Do Trybunału Sprawiedliwości Unii Europejskiej (TSUE) trafił właśnie wniosek Komisji Europejskiej o nałożenie kar finansowych na Polskę. Jest to sytuacja bez precedensu w dotychczasowej historii UE. Powodem jest odmowa podporządkowania się interwencjom unijnej biurokracji w wewnętrzne sprawy Polski.
Pogróżki pod adresem polskiego rządu unijni biurokraci podnosili już od jakiegoś czasu. Wobec niepodporządkowania się żądaniu Unii Europejskiej, aby Polska w trybie natychmiastowym zamroziła działalność Izby Dyscyplinarnej Sądu Najwyższego KE przystąpiła do akcji, składając wniosek o kary finansowe do TSUE.
– Orzeczenia Trybunału Sprawiedliwości muszą być przestrzegane w całej Unii Europejskiej.

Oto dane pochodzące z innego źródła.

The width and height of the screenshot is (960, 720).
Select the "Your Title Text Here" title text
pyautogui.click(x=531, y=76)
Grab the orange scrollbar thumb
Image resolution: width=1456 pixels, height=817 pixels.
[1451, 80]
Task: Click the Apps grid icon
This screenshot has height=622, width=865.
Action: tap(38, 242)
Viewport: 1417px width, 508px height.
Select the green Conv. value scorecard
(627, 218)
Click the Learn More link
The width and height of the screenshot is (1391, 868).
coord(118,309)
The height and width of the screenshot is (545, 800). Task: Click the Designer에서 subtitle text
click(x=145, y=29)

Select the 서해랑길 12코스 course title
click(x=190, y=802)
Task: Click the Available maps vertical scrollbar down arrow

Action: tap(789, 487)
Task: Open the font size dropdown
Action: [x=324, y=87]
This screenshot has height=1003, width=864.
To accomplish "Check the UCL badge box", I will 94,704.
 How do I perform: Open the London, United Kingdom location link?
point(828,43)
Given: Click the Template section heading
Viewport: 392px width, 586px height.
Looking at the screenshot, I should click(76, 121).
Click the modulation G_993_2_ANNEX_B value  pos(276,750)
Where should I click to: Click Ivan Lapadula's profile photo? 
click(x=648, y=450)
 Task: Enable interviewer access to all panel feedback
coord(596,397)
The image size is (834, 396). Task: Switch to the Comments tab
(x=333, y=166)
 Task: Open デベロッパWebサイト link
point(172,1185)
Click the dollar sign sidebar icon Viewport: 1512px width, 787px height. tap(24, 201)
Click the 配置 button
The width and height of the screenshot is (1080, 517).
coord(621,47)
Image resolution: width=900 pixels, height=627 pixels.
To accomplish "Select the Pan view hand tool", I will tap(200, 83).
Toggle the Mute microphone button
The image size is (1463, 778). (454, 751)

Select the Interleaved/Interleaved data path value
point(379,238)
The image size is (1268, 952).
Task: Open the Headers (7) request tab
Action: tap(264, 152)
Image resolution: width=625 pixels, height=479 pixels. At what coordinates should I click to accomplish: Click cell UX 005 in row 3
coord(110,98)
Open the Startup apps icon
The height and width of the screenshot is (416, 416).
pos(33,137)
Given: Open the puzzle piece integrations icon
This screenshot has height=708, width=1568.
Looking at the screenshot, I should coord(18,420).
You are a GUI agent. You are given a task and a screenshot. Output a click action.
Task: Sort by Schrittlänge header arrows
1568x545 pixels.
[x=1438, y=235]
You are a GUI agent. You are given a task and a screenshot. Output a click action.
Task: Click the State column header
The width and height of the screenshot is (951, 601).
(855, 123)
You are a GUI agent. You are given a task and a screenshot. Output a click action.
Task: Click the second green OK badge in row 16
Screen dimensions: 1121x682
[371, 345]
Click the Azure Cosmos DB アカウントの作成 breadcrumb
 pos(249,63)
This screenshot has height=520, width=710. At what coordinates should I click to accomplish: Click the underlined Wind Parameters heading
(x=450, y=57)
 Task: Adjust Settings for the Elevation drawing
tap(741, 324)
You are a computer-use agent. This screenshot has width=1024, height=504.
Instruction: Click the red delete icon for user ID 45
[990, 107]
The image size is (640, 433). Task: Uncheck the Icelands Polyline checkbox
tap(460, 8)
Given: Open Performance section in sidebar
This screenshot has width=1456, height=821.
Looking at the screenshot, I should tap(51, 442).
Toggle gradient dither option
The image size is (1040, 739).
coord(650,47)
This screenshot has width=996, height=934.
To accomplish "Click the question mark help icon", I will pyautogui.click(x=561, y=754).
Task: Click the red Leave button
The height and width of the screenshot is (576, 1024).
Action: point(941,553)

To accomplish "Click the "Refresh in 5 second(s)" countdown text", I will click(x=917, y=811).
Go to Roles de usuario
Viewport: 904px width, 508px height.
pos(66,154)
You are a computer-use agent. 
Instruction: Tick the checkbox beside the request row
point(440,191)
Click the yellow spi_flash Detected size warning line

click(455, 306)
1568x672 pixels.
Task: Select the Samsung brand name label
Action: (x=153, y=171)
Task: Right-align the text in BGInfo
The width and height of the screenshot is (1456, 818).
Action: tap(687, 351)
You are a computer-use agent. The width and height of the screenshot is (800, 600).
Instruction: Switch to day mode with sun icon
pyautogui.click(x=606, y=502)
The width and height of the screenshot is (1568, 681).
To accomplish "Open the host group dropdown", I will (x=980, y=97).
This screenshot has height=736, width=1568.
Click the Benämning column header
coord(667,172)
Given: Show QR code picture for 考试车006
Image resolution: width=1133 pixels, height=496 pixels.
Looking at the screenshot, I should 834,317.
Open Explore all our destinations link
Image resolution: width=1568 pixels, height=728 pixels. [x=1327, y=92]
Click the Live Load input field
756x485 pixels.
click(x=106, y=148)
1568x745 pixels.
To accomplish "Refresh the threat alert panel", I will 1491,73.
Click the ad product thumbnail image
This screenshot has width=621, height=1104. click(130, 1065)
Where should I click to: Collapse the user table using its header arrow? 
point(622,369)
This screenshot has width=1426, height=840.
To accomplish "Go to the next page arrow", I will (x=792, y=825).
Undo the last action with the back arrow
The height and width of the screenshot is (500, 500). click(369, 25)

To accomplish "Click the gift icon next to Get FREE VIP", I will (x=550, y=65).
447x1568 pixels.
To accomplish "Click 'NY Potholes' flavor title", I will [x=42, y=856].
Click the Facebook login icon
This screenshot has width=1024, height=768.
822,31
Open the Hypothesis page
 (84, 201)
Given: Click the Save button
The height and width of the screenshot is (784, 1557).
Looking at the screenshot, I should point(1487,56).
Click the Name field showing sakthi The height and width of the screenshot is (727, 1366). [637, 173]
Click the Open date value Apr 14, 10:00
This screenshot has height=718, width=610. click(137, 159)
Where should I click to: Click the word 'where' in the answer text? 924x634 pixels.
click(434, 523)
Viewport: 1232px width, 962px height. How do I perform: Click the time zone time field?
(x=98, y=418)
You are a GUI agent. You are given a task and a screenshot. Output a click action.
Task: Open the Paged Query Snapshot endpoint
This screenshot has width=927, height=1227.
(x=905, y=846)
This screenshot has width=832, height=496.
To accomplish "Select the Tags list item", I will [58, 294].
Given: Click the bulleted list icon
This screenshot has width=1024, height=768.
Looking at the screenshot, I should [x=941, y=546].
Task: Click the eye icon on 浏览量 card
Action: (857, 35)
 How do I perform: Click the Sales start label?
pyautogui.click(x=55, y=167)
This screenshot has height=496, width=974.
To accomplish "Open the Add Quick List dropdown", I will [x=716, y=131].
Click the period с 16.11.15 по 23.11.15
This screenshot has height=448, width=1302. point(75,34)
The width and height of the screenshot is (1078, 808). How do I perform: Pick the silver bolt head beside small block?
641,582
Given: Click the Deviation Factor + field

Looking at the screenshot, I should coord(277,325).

Jesteśmy gotowi do współpracy z polskimi władzami, aby znaleźć wyjście z tego kryzysu – skomentowała Vera Jourova, wiceszefowa Komisji Europejskiej.
Sprawa jest jak na razie bez precedensu, a gdyby faktycznie zapadł wyrok, to byłby on pierwszym takim wyrokiem. W związku z tym trudno oszacować jakich kwot kary eurokraci oczekiwaliby od Polski.